Last reviewed 14 May 2021
A new £4.3 million recycling plant is the UK’s latest response to the growing shortages of the rare earth metals and magnets that are used in almost all electrical and electronic devices.
The University of Birmingham, having been awarded funds by UKRI, will lead the development of the plant at Tyseley Energy Park, a centre for clean energy research. Aiming to galvanise the UK’s circular economy, this project will develop a recycling plant capable of recovering these valuable metals from, among other waste products, computer hard drives, loudspeakers, and electric vehicles.
High-capacity batteries and high-performance motors are especially reliant on the supply of rare earth metals, such as lithium, and rare earth magnets, such as neodymium. Electric cars, wind turbines, and other clean energy tech that governments need to reach their emissions targets all require these materials.
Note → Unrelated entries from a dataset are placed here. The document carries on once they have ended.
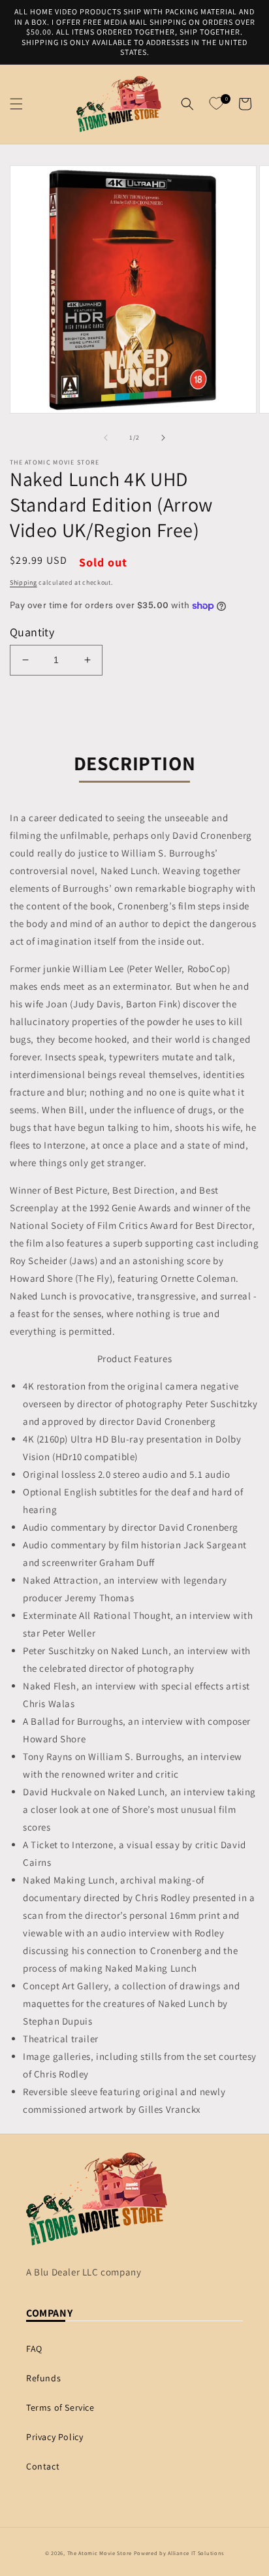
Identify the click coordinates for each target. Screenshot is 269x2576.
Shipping (23, 582)
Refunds (43, 2378)
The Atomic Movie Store (99, 2552)
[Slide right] (163, 437)
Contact (42, 2466)
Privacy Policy (54, 2437)
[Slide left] (105, 437)
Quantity (32, 632)
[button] (16, 104)
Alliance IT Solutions (196, 2552)
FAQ (34, 2349)
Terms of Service (60, 2407)
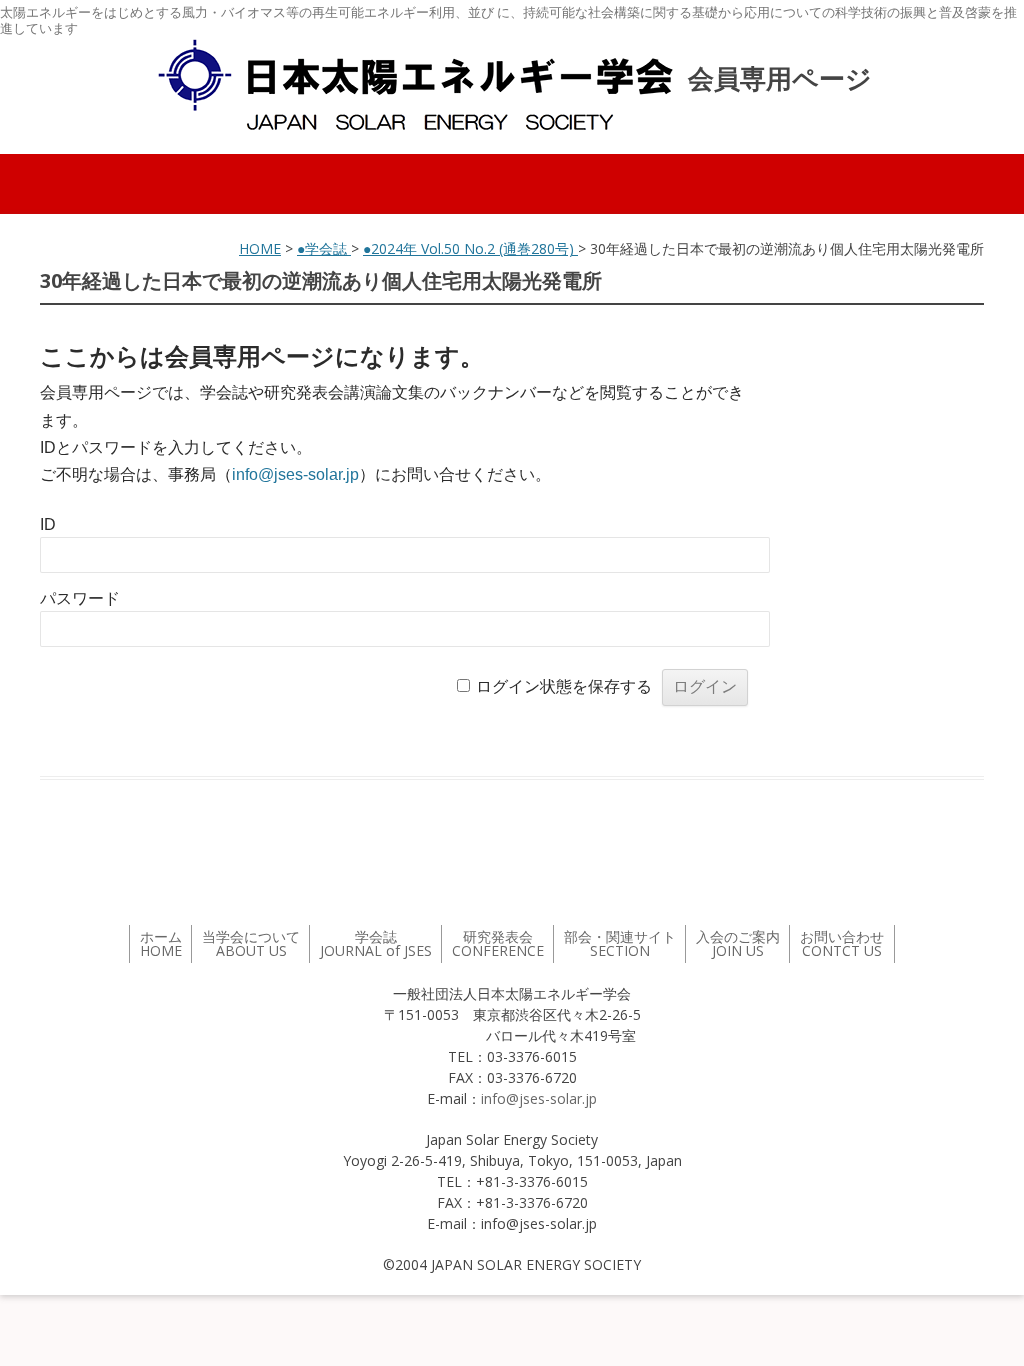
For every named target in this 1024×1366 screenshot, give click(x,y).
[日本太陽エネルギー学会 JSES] (415, 85)
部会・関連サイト (620, 943)
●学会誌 (324, 248)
In partnership with Bentley Motors, the University of Birmingham will operate a scheme to reclaim rare earth magnets for hybrid and electric vehicles. Jon Bray, Research and Development Manager at the Office for Zero Emissions Vehicles (OZEV), said: “We are excited to be supporting this innovative project as part of our ambition to put the UK at the forefront of the design, manufacture and use of zero emission vehicles.”
The International Energy Agency (IEA) has warned that technologies needed to cut greenhouse gases will require as much as six times more rare earth metals by 2040.
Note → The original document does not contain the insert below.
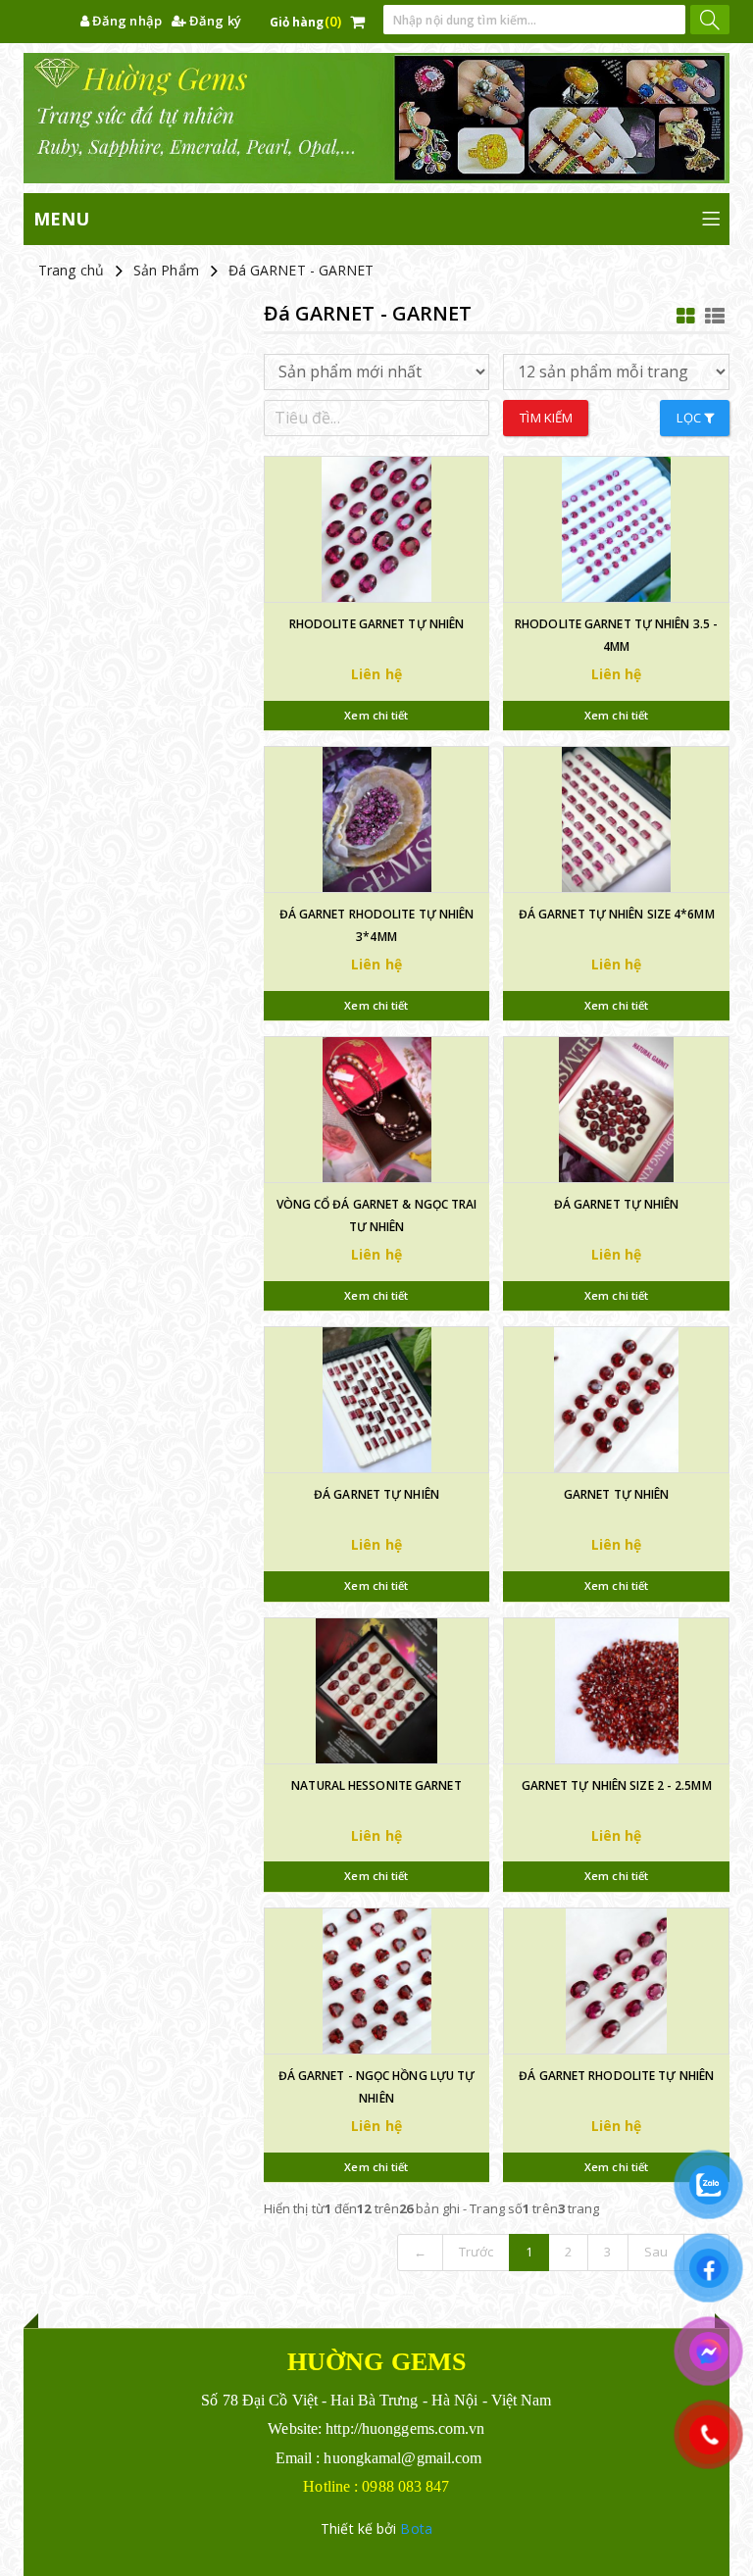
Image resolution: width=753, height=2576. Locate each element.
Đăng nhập (125, 20)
A recent EU-backed report on the future of critical raw materials recycling, argues that access to these materials is vulnerable to geopolitical issues and is calling on the Commission for mandatory recycling, to relieve the pressure on the markets. Right now, China is by far the world’s predominant supplier of metals like lithium and neodymium, meeting more than 90% of the global demand.
According to the EU report, there are sufficient quantities of critical raw materials such as hard disc and optical disc drives, batteries from WEEE and end-of-life vehicles, neodymium iron boron magnets from hard disc drives, fluorescent powders from cathode ray tubes and other end of life products to support recycling.